Of course I was also aware of the million or so ethnic Koreans born in Japan, without Japanese nationality, who struggle with acceptance in the only society they have known, so my challenges were obviously minor by comparison, and I knew it at the time. I think it did open my eyes to racism and ethnocentrism in a way I hadn’t felt previously, growing up in a homogeneous rural Midwestern town and then moving to Los Angeles for college.
Could you talk a little bit about working in a Japanese company?
There are many ways this experience stays with me, but certainly the homogeneity still strikes me twenty years later. The phrase “deru kugi wa utareru” comes to mind – The stake that sticks out gets hammered down. This is really a great cultural difference from our unique-snowflake culture in postmodern America.

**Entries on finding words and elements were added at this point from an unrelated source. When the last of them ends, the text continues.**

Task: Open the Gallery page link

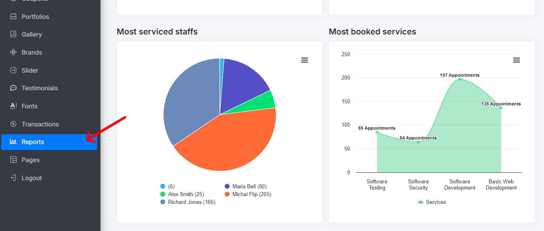Action: click(32, 34)

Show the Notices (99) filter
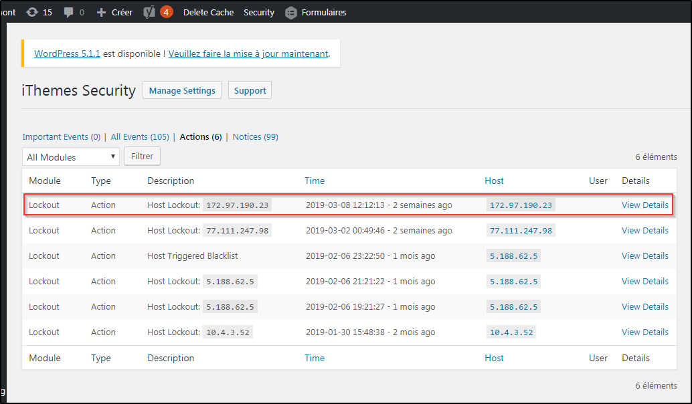point(255,136)
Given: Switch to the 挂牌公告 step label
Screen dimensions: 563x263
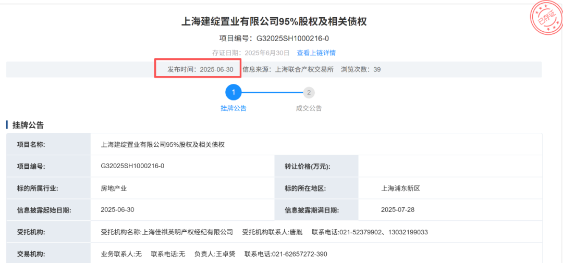Looking at the screenshot, I should (x=234, y=108).
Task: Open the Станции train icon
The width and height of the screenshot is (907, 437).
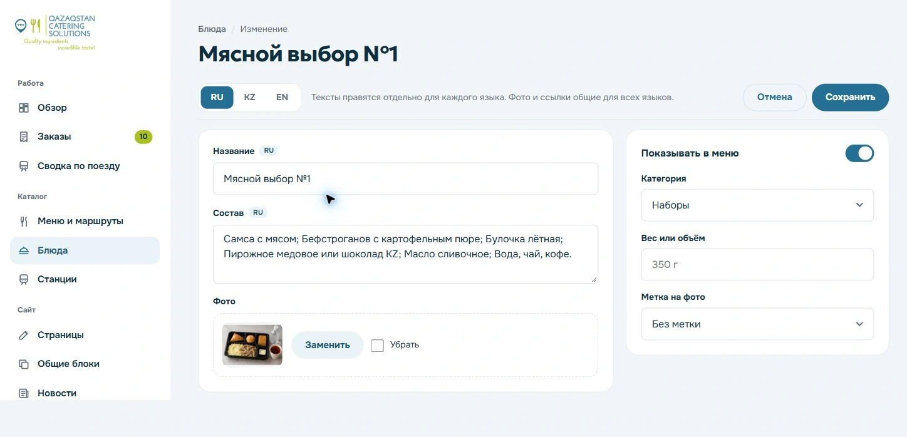Action: pos(24,279)
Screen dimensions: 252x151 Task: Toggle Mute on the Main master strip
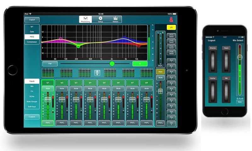(160, 77)
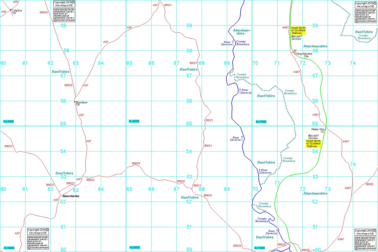Click the top-right Ordnance Survey notice box
The image size is (378, 252).
pyautogui.click(x=365, y=16)
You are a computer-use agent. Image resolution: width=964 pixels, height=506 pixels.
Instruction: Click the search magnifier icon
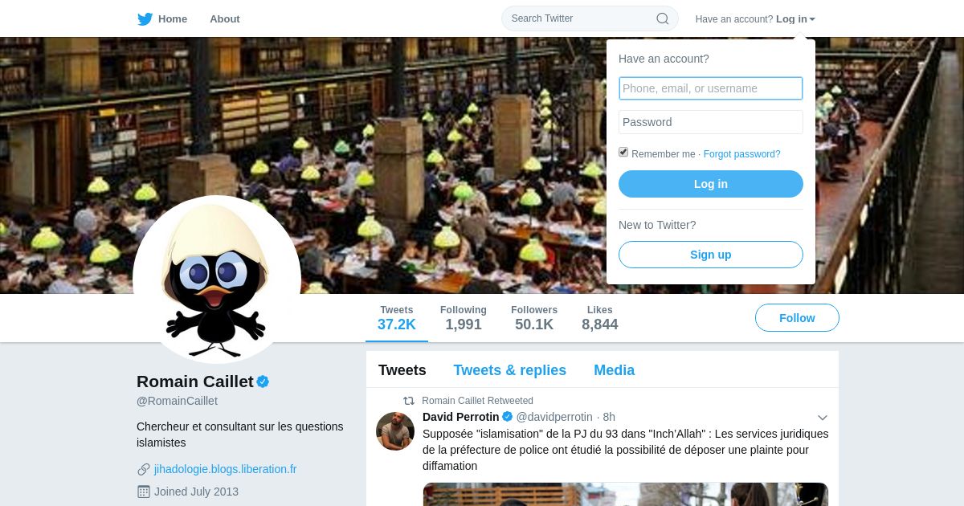663,18
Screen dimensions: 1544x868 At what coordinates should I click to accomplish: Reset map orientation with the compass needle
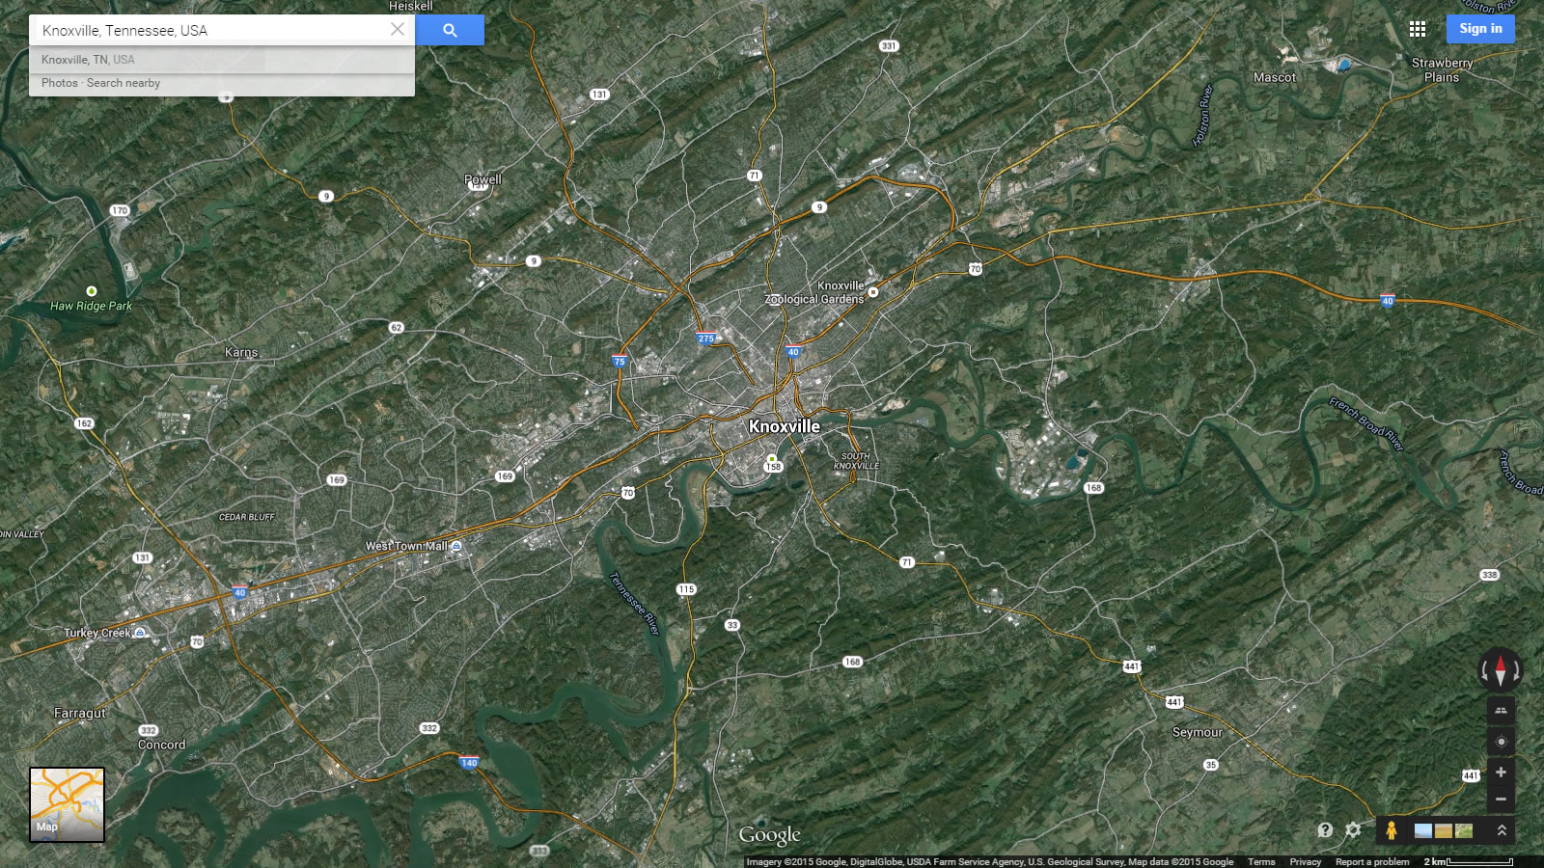pos(1500,668)
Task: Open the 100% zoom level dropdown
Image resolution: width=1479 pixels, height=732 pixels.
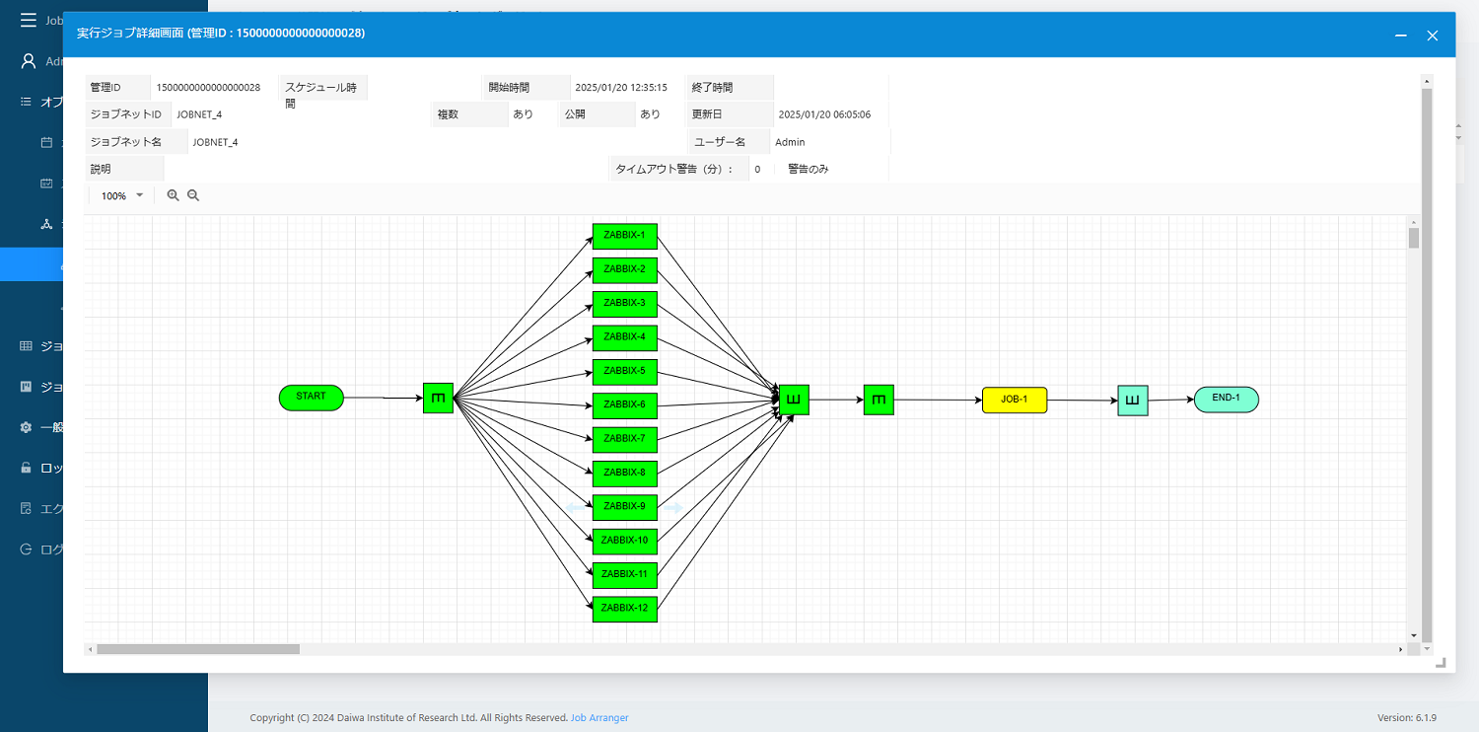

At age 24 it seemed really confining and claustrophobic, but at 44 I can now see some of the benefits – everyone had a place, if they could keep it, and I encountered plenty of also-ran types who would probably have been laid off in a restructuring under typical American leadership, but they were gainfully employed homeowners in this system. Wearing your uniform, taking part in the rituals of company (tribe, or any in-group) identity – it all makes sense from a historical feudal-dynasty perspective, and it makes sense that it would be pretty antithetical to a liberal American perspective too. If only we could figure out a way to include everyone without forcing some kind of adherence to a group norm!
What made you decide to come home, and did you have any difficulties adjusting to life back at home?
I experienced some of the typical reverse culture shock that expats often observe, where my time abroad/off-planet is incomprehensible to people whose lives have not had the same kind of discontinuity. For me the key has been to connect with people experiencing the same shock, or who have had their own journey to the abyss and come back changed. It’s also a challenge to enjoy an ordinary day where everything is safe and predictable, and requires no struggle to communicate, adapt, devise, stretch – and still try to find opportunity for growth and learning that can keep me as motivated as when I’m trying to understand life in a foreign country.
How has your time abroad influenced your career?
I think the greatest benefit to my career has been my sense (warranted or not) that I can develop and refine the skills I need for any challenge, and find connection with any group or individual, if I have the right motivation.
Anything else you’d like to add?
Thanks for the opportunity to meditate on these life experiences!